I wonder what the reliability stats on this setup is, though. Is it really cheaper to jam all those drives in one unit without redundant PSU's, MB's, or a boot drive?
I'd guess you'd have to build at least 2 of these units and mirror them to get any sort of reliability. And, at that point, how long does it take to copy 58 TB across https?
I would assume they don't care about any of the hardware, just the data. If you look at the setup, and how the drives are raided, there 45 drives are sub-divided into 15 raid arrays, of which it would take 3 to die before they lost data. Essentially, they would need 20% of their drives to die simultaneously for them to lose data.
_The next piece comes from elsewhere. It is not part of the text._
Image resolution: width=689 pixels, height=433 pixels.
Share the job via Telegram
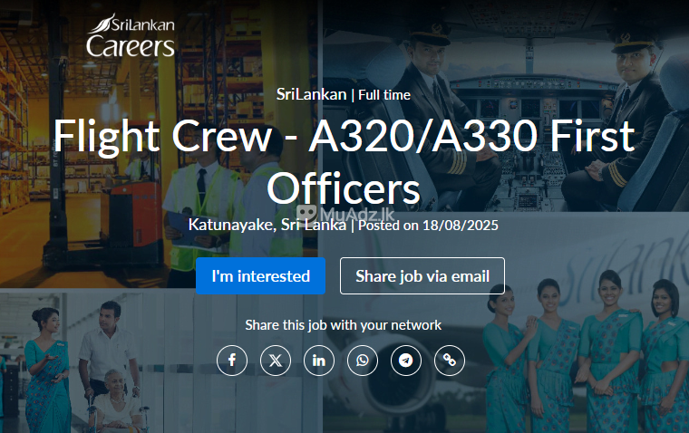point(406,361)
Now, for the rest of the hardware, its not that important to if it fails. If one of the other components die, you're only looking at some down time (and a possible dead hard drive or two from a PSU dying, which I assume they monitor regularly). As long as the data is secure and in one piece, it doesn't really matter whether the pod is up or down, until someone needs the data. Just send out your repair guy to replace it and reboot it, and its fine.
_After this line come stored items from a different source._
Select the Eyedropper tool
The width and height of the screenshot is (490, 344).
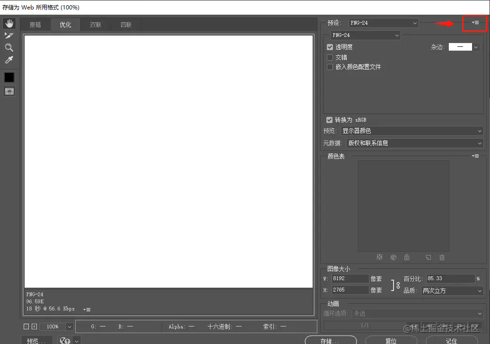(x=9, y=59)
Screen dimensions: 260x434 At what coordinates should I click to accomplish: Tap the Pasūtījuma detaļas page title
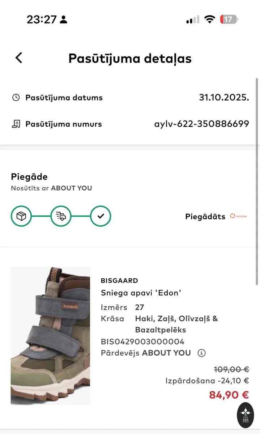[x=130, y=58]
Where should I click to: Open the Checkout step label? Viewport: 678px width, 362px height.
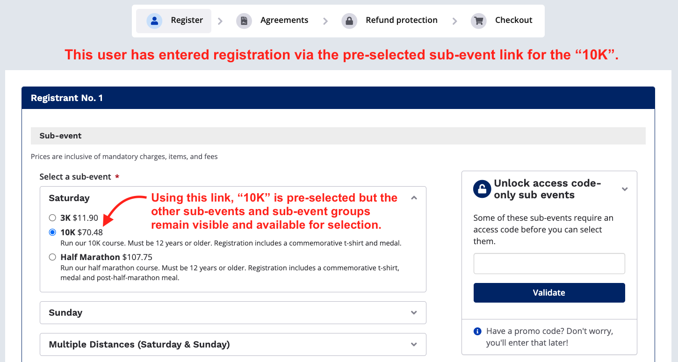[x=513, y=20]
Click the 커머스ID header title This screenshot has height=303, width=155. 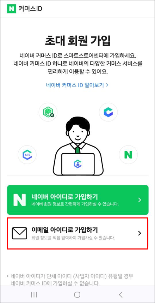click(30, 9)
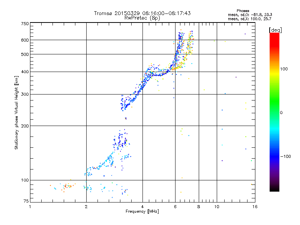Click the Frequency [MHz] axis label

(142, 212)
In sysadmin terms, they have aimed for data integrity over availability.
If a system goes down and they have to replace a disk or a power supply or motherboard, the data is still safe, and if by chance there's any $5/month users who need to restore data held on that one unit, well they can wait a few hours :-)
I wonder what the reliability stats on this setup is, though. Is it really cheaper to jam all those drives in one unit without redundant PSU's, MB's, or a boot drive?
I'd guess you'd have to build at least 2 of these units and mirror them to get any sort of reliability. And, at that point, how long does it take to copy 58 TB across https?
data is hard.